GIVEN PASSAGE

*** Begin section ***

Experimental Procedures

Bacterial strain culture and DNA extraction conditions

The bacterial strains used in this study are listed in Tables S1 and S3 (see Supporting Information). All 55 Xci strains were isolated from citrus canker lesions on various Citrus species and collected from 21 different countries. These strains are a subset of the collection used previously (Bui‐Thi‐Ngoc et al., 2009) and were selected in order to maximize the diversity in terms of host, year and country of isolation. Xanthomonas citri pv. bilvae strain NCPPB 3213, which is responsible for spot lesions on Rutaceae, was included in the study for comparative purposes. Positive and negative controls for T3E screening consisted of Xanthomonas published genomes or draft genome sequences. Xanthomonas strains were stored and cultivated on YPGA (yeast extract 7 g/L, glucose 7 g/L, peptone 7 g/L, agar 18 g/L, pH 7.2), as described previously (Bui‐Thi‐Ngoc et al., 2010). Suspensions were used for DNA extraction with the Wizard® Genomic DNA Purification Kit (Promega, Charbonnières, France). Rifampicin derivatives from strains IAPAR 306, JS584* and CFBP 2911* were selected on plating of YPGA supplemented with 1000 μg/mL rifampicin. For each strain, two isolates showing resistance to rifampicin were inoculated on detached leaves of Pineapple sweet orange, Mexican lime, Tahiti lime and Marsh grapefruit, and confirmed to be as pathogenic as the corresponding wild‐type strains. One of each was selected for further experiments and referred to as IAPAR 306R, JS584*R and CFBP 2911*R, respectively. Prior to triparental conjugation, Xanthomonas strains were grown at 28 °C on MOKA‐rich medium (yeast extract 4 g/L, casamino acids 8 g/L, K2HPO4 2 g/L, MgSO4·7H2O 0.3 g/L, agar 18 g/L, pH 7.2; Blanvillain et al., 2007). Escherichia coli cells were cultivated on Luria–Bertani medium at 37 °C. Antibiotics were used at the following concentrations: for Xci: rifampicin, 100 μg/mL; kanamycin, 50 μg/mL; tetracycline, 10 μg/mL; chloramphenicol, 10 μg/mL; for E. coli: ampicillin, 50 μg/mL; chloramphenicol, 100 μg/mL; kanamycin, 25 μg/mL; tetracycline, 10 μg/mL; spectinomycin, 40 μg/mL.

*** End section ***

[Collected data entries]
*** Begin section ***

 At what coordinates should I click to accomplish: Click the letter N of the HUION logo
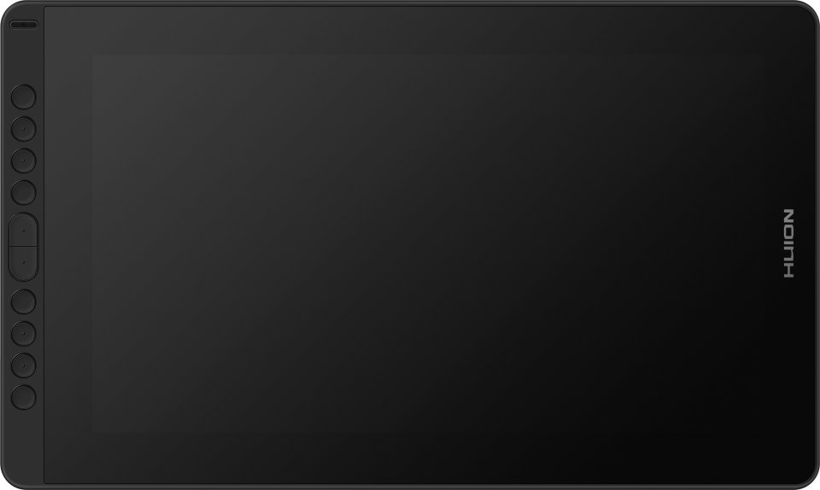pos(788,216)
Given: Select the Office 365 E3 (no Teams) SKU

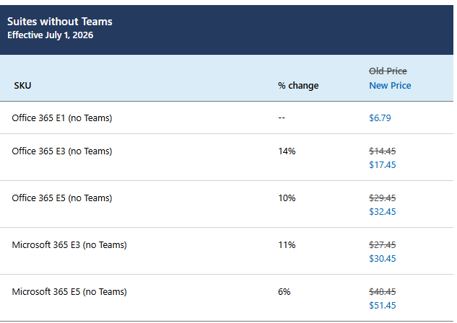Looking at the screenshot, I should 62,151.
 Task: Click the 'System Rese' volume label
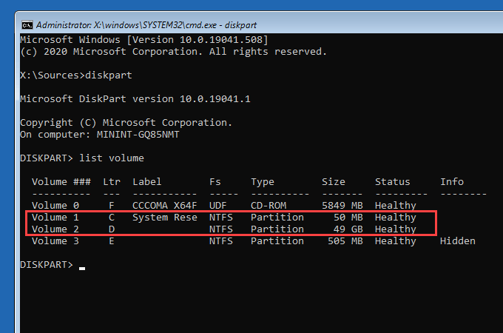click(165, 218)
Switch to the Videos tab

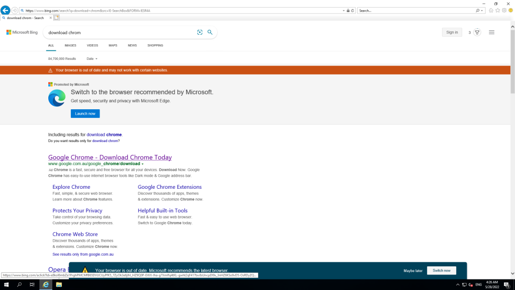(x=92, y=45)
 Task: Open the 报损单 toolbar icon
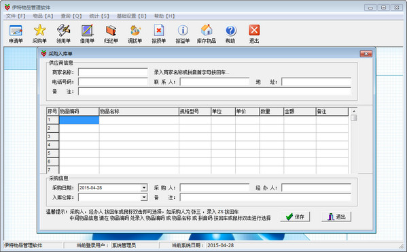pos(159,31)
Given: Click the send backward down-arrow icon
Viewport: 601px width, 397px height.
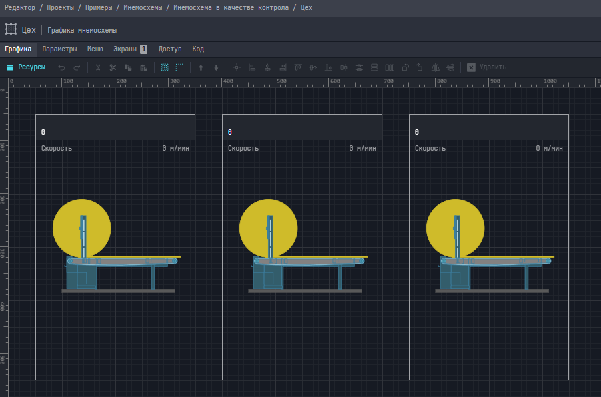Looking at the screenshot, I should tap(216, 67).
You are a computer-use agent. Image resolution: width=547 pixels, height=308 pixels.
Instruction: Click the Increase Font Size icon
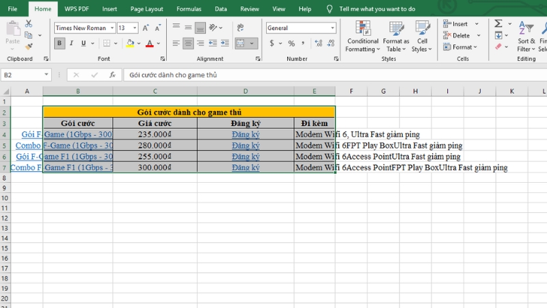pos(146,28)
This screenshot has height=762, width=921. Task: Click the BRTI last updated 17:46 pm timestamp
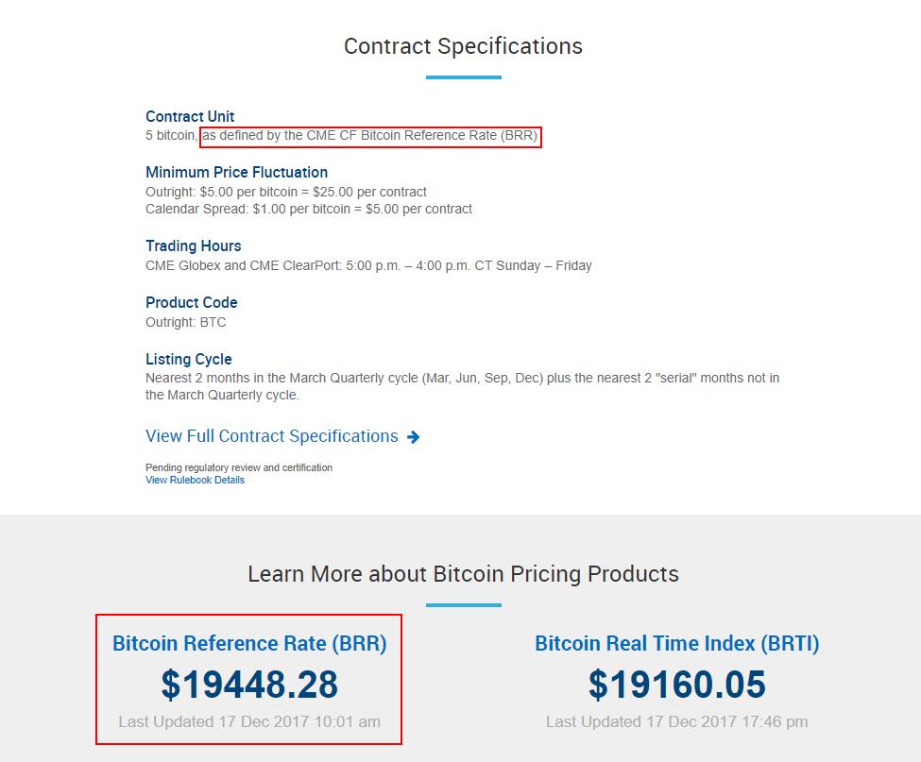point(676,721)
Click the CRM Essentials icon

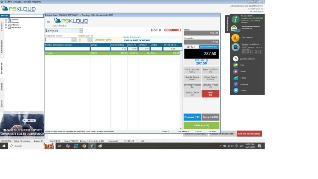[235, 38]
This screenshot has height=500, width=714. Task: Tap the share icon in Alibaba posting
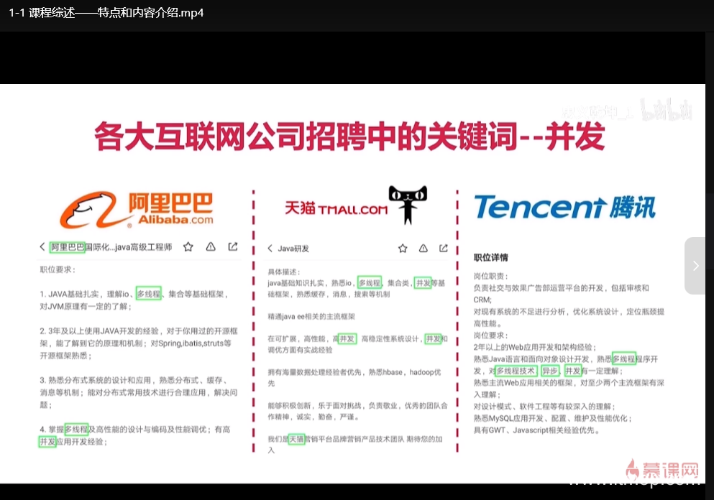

*** End section ***

PROBLEM DETAILS
Summarize the passage on bacterial strain culture and DNA extraction in two sentences. None of the data is needed for this work.

ANSWER BOX
The study used 55 Xci strains isolated from citrus canker lesions on various Citrus species in 21 countries, selected to maximize diversity of host, year and country of isolation, along with Xanthomonas citri pv. bilvae strain NCPPB 3213 for comparison. Strains were cultivated on YPGA and used for DNA extraction with the Wizard® Genomic DNA Purification Kit, and rifampicin-resistant derivatives of IAPAR 306, JS584* and CFBP 2911* were selected and confirmed on detached citrus leaves to be as pathogenic as the wild-type strains.